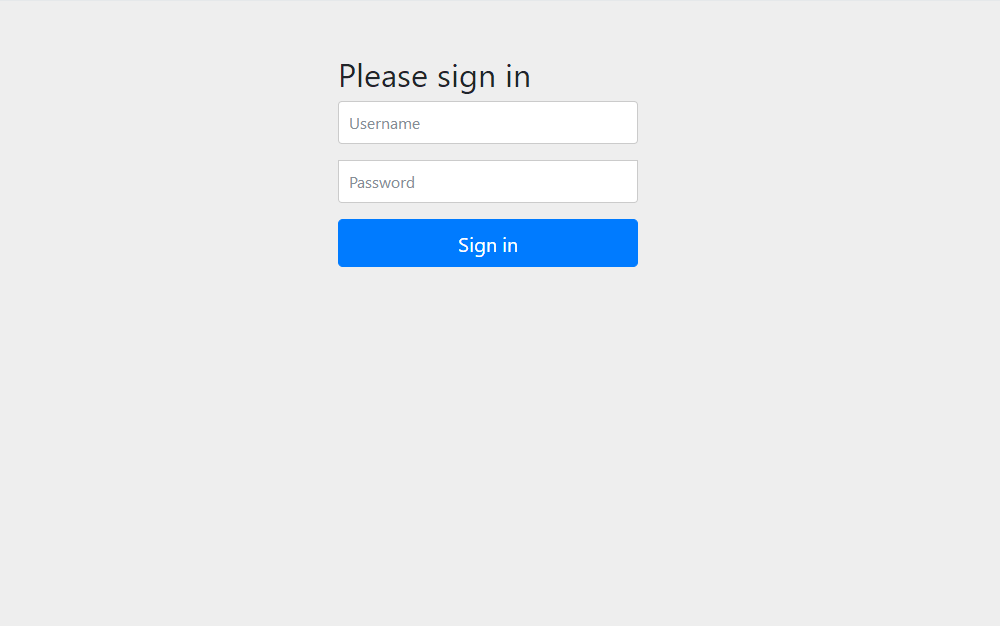Activate the field below the Username box
This screenshot has height=626, width=1000.
tap(488, 182)

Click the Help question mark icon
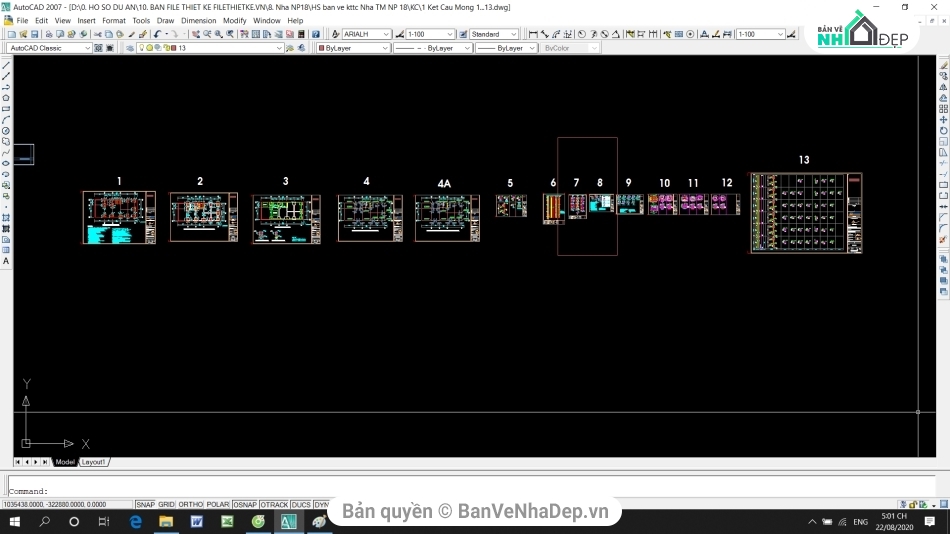coord(316,34)
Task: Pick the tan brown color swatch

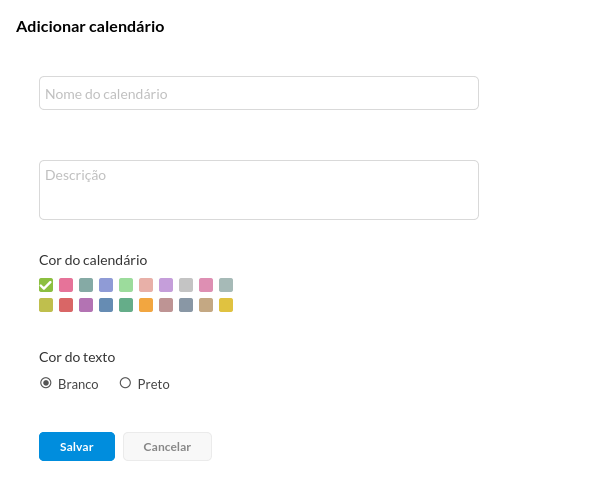Action: pos(206,305)
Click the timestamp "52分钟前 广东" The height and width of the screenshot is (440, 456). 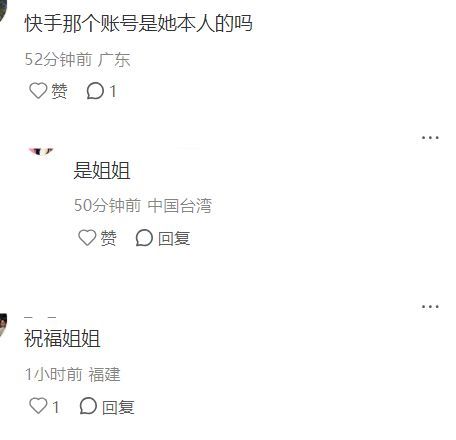coord(77,59)
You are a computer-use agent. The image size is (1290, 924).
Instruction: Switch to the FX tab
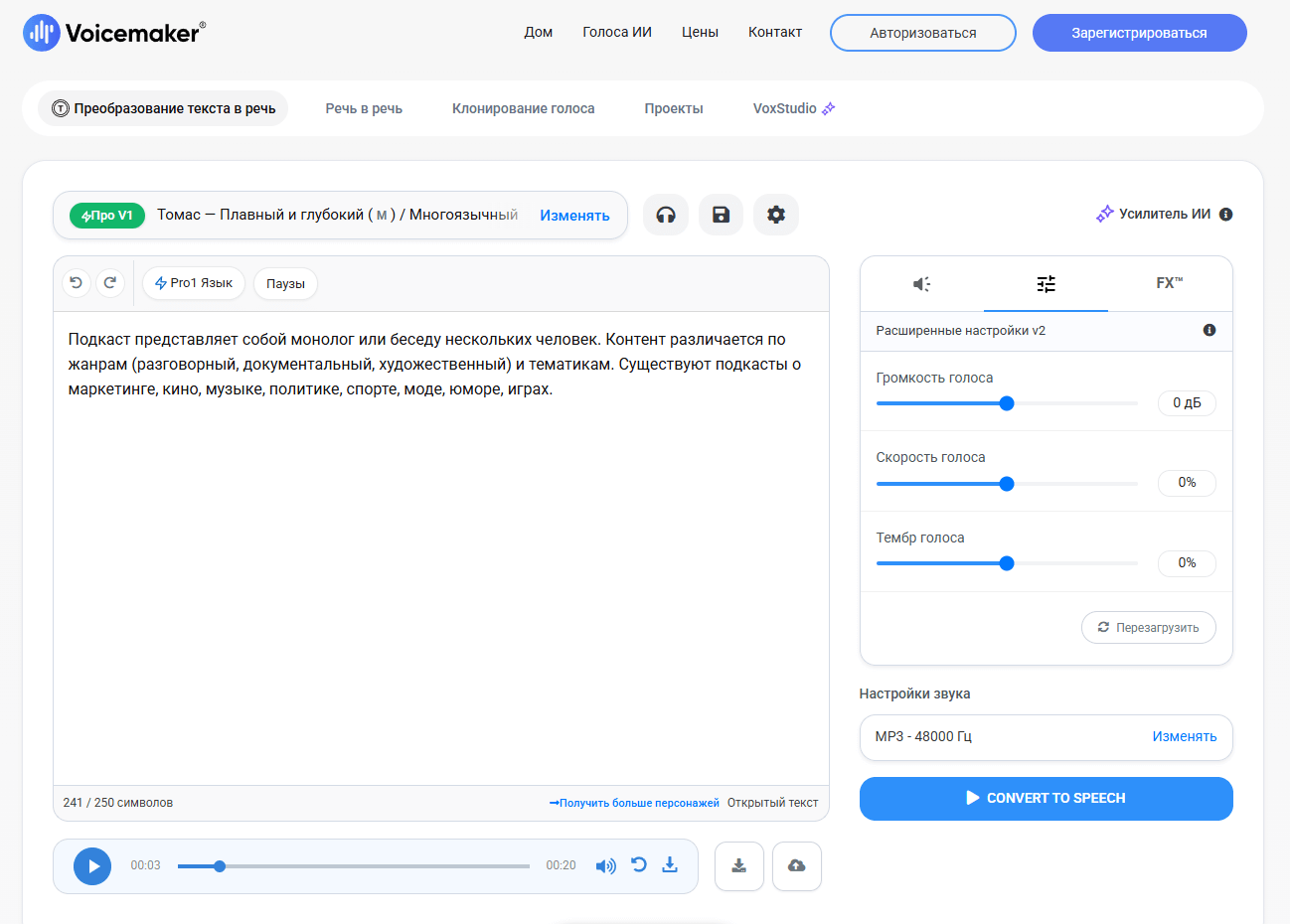[1169, 284]
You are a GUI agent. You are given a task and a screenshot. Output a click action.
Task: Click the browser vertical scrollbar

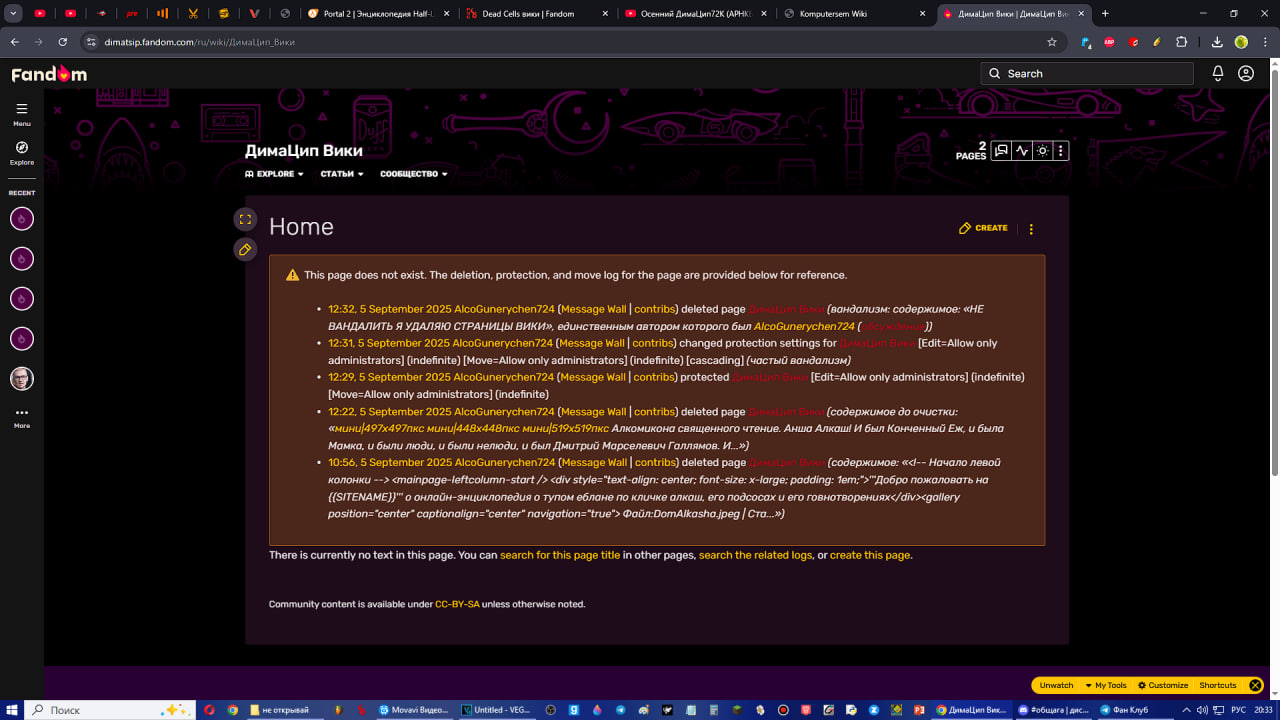pyautogui.click(x=1273, y=300)
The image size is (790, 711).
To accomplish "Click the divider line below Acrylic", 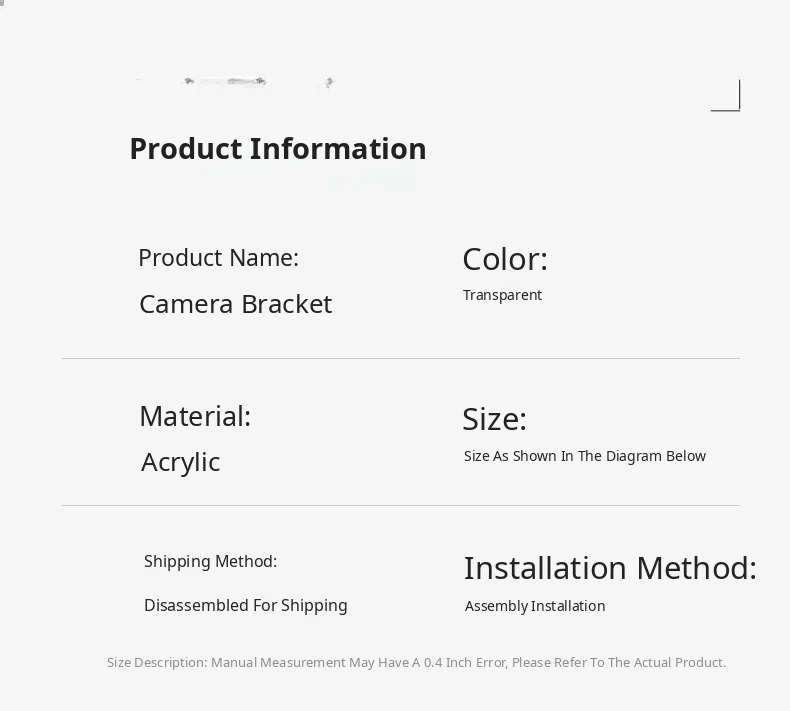I will 400,505.
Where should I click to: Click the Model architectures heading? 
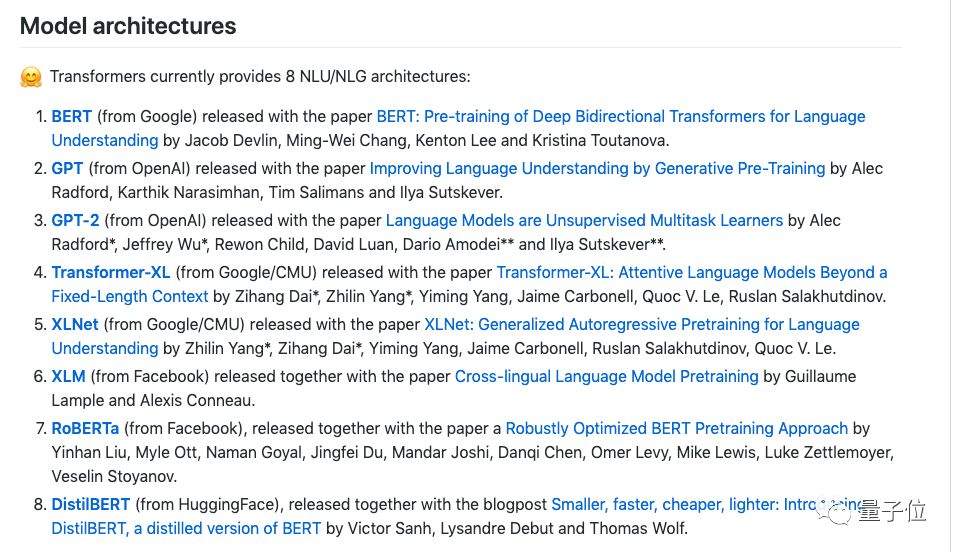[128, 26]
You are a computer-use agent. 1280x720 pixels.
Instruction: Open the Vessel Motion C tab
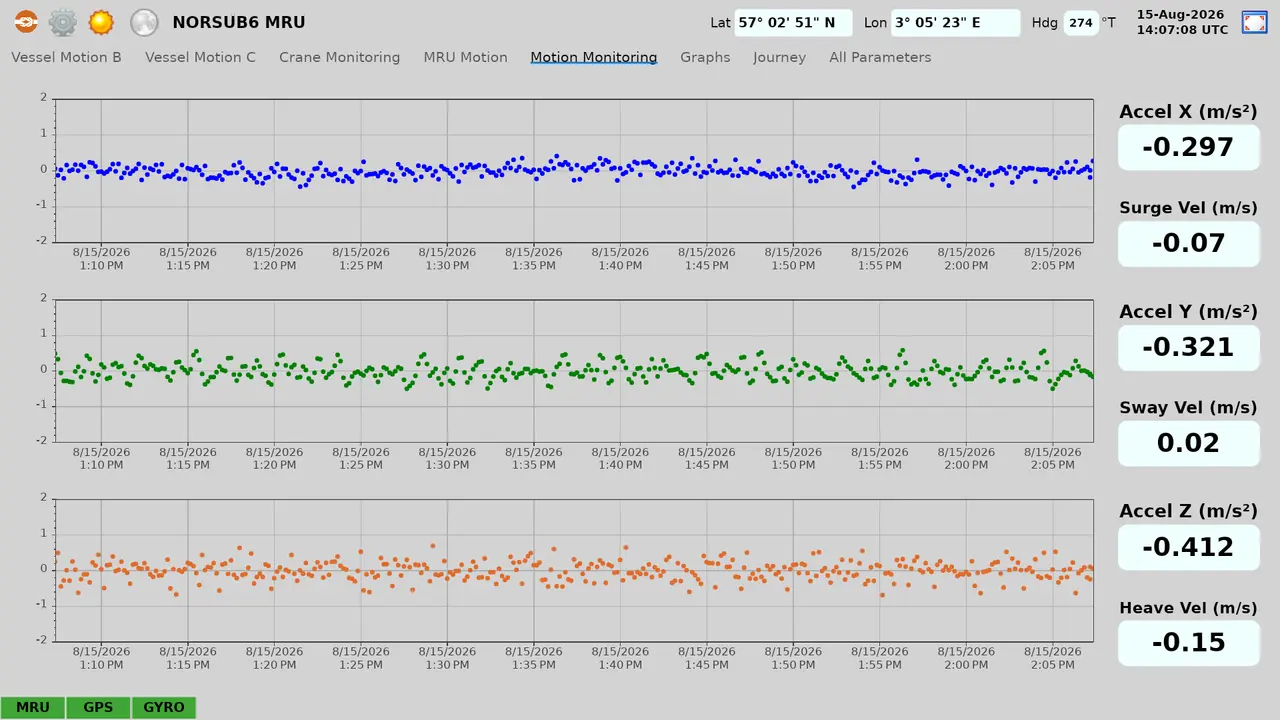(x=200, y=57)
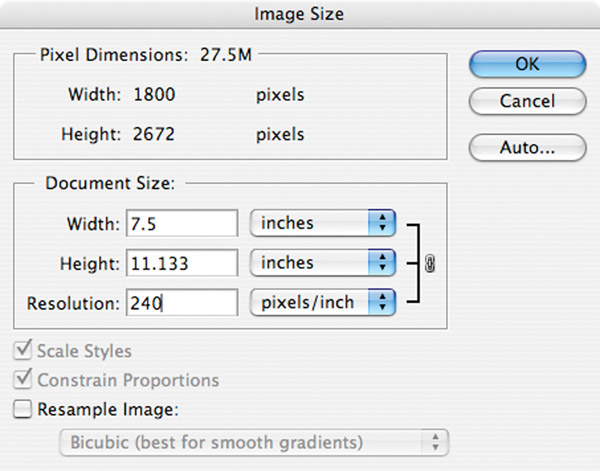Click the document Height input field

[182, 263]
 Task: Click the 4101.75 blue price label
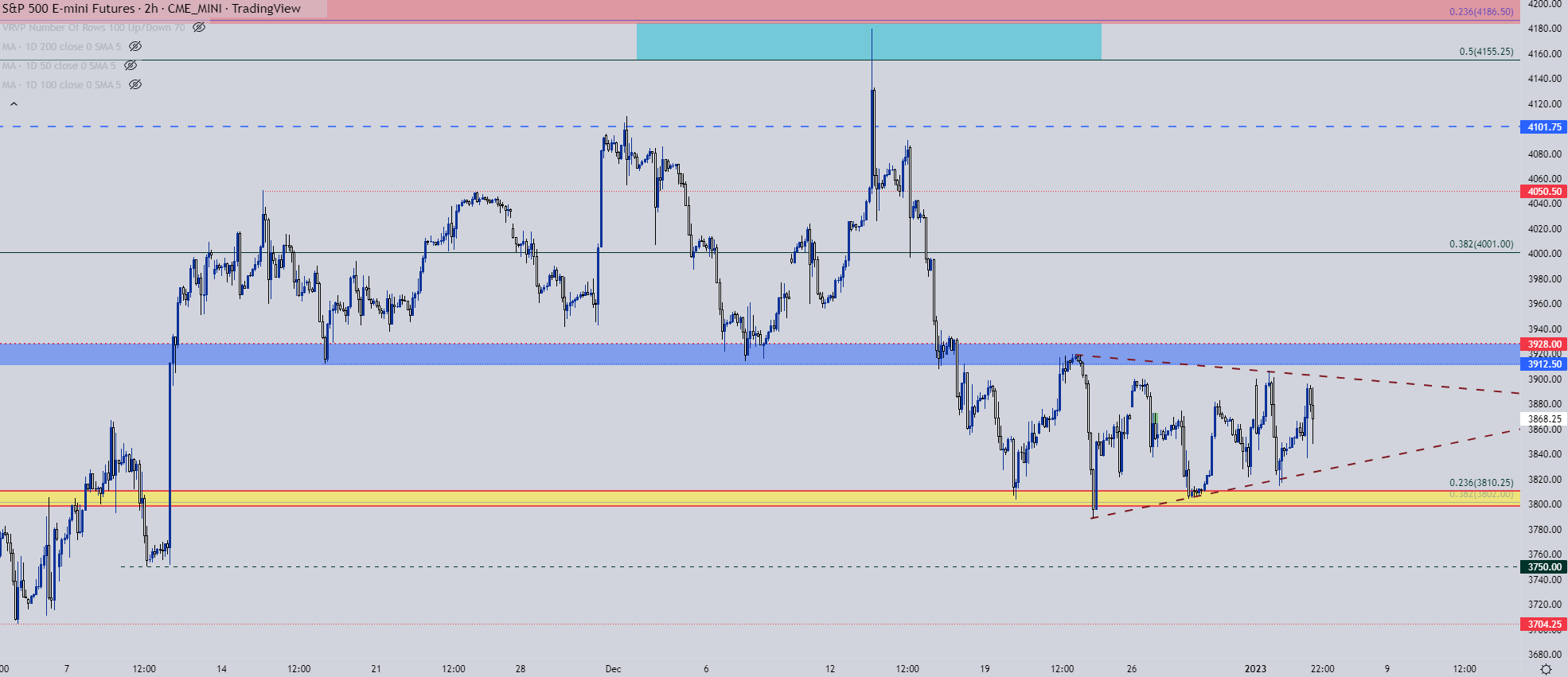click(1544, 126)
-.-.-
[To do] When copying from the data above, print only the lines from the line containing "You are a computer-use agent. The" to the line containing "The image size is (790, 711).", exactly, and leave the pictures out.

[Result of this exercise]
You are a computer-use agent. The image size is (1290, 924).
Instruction: Switch to the FX tab
[1169, 284]
You are a GUI agent. You are given a task and a screenshot. Output a click action.
Task: Click the browser vertical scrollbar

pyautogui.click(x=1273, y=300)
The image size is (790, 711).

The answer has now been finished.